A Relação entre Cliente e Designer

19 Jun 2017

 

 

 

A relação entre cliente e designer pode ser, algumas vezes, muito desafiadora. Isso porque, no conhecimento popular, o trabalho em projetos de design deve ser guiado pelo gosto do contratante, enquanto, na verdade, existe uma série de técnicas e estudos a cerca do processo de criação, inclusive a abordagem do profissional.

 

Outro factor de acentuar num mau relacionamento entre ambas as partes é a incerteza da entrega de um produto satisfatório.

 

Muitas pessoas procuram empresas já insatisfeitas com projetos antigos que não deram certo e, assim, receosas com a contratação de um novo designer. Uma das maneiras para que a escolha do profissional seja acertada é buscar referências e opiniões sobre a satisfação de outros clientes. 

 

Confira  como o relacionamento entre o designer e o cliente deve ser para que ambos obtenham o máximo de proveito no processo.

 

 

 

 

I - Cumplicidade de ideias

Para se obter grandes resultados, é preciso que as mentes e o raciocínio de ambos estejam ligados, mesmo que indirectamente.
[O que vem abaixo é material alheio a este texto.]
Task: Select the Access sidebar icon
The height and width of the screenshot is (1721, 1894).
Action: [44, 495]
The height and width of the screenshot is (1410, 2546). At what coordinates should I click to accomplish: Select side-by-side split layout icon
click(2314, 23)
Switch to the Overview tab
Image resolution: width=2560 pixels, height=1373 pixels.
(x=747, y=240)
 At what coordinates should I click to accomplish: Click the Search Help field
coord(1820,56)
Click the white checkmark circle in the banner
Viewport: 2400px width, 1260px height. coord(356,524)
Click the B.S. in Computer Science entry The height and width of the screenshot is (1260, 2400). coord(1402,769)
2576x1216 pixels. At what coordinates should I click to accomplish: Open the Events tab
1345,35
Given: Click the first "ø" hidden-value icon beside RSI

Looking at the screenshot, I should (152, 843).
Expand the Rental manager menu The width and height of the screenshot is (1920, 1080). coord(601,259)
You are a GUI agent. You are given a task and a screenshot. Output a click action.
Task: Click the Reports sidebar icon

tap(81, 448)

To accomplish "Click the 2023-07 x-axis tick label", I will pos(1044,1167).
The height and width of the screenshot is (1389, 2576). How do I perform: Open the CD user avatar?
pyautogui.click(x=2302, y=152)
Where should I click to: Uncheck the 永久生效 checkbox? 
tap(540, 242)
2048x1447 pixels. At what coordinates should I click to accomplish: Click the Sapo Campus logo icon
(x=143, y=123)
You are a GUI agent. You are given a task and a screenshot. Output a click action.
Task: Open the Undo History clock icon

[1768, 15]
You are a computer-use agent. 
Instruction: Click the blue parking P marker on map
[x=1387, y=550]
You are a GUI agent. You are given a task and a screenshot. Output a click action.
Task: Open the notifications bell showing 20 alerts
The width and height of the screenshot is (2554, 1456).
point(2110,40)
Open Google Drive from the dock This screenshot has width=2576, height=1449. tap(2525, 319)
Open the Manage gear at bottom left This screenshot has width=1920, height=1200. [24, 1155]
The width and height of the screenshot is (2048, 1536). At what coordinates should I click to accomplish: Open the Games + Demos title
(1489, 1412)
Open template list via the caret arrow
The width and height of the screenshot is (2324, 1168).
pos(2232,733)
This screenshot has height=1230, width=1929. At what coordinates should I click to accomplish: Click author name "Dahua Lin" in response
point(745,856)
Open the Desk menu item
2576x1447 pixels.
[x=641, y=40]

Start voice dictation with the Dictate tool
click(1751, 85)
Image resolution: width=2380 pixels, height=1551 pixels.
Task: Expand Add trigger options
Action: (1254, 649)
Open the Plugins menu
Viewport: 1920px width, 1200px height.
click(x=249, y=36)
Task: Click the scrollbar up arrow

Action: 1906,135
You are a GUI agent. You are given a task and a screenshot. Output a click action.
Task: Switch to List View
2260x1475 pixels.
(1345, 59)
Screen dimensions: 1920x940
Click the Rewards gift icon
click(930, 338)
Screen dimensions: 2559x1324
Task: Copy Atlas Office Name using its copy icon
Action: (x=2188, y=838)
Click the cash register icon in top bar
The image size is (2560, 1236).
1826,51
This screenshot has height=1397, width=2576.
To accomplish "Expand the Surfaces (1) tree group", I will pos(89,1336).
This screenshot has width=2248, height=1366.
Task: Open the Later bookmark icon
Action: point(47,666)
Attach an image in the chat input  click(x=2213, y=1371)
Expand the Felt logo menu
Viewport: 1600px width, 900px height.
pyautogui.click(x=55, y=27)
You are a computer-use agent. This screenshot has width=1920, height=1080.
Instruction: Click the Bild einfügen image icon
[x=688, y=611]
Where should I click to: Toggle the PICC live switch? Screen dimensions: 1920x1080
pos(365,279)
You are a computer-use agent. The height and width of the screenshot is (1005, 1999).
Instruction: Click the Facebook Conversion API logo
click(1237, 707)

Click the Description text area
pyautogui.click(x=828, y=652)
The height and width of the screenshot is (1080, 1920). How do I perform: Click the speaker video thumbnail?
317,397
Desse modo, o projeto irá tomar forma mais depressa do que se  possa imaginar. Para isso é preciso diálogo, troca de pensamentos e compartilhamento de ideias, o que requer tempo.

 

 

 
 
II – Esclarecimento do que se deseja

Caso haja cumplicidade de ideias, a compreensão é conquistada mais fácil e, consequentemente, o esclarecimento. Quando o cliente e o designer conseguem “falar a mesma língua”, o projeto... por assim dizer, "ANDA". 

 

 

III – Reconhecimento do nível de habilidade e entendimento

O cliente que conhece um pouco ou muito sobre design, virá com todo o Briefing e o profissional só terá que reproduzir a ideia proposta. Mas caso o ele não perceba sobre o assunto, é preciso que entenda que nem todos os seus palpites poderão ser utilizados. Assim, ele precisará, ainda mais, de contar com uma boa ideia e um bom profissional. O reconhecimento do próprio contratante sobre o tanto que ele sabe sobre o assunto é de extrema importância, e evita vários transtornos.

 

 

IV – Pensamento abrangente

Como muitas vezes os clientes não entendem muito bem o que eles mesmos querem, é preciso que o designer sirva como um auxiliar. Ele deve ajudar a completar a linha de raciocínio que se está a tentar traçar. Por isso, o profissional deve ter um pensamento abrangente, capaz de ver além do que está a ser proposto, tendo cuidado para fugir do que foi sugerido pelo cliente.

 

V – Esclarecimento de preço e da forma de trabalho

O designer precisa deixar bastante claro para seu cliente a maneira como trabalha, e o preço que será cobrado pelo projecto. Nunca se deve fazer um orçamento após o projeto, porque o contratante muitas vezes pode pensar que com o mesmo valor, ele teria um resultado muito melhor do que o esperado.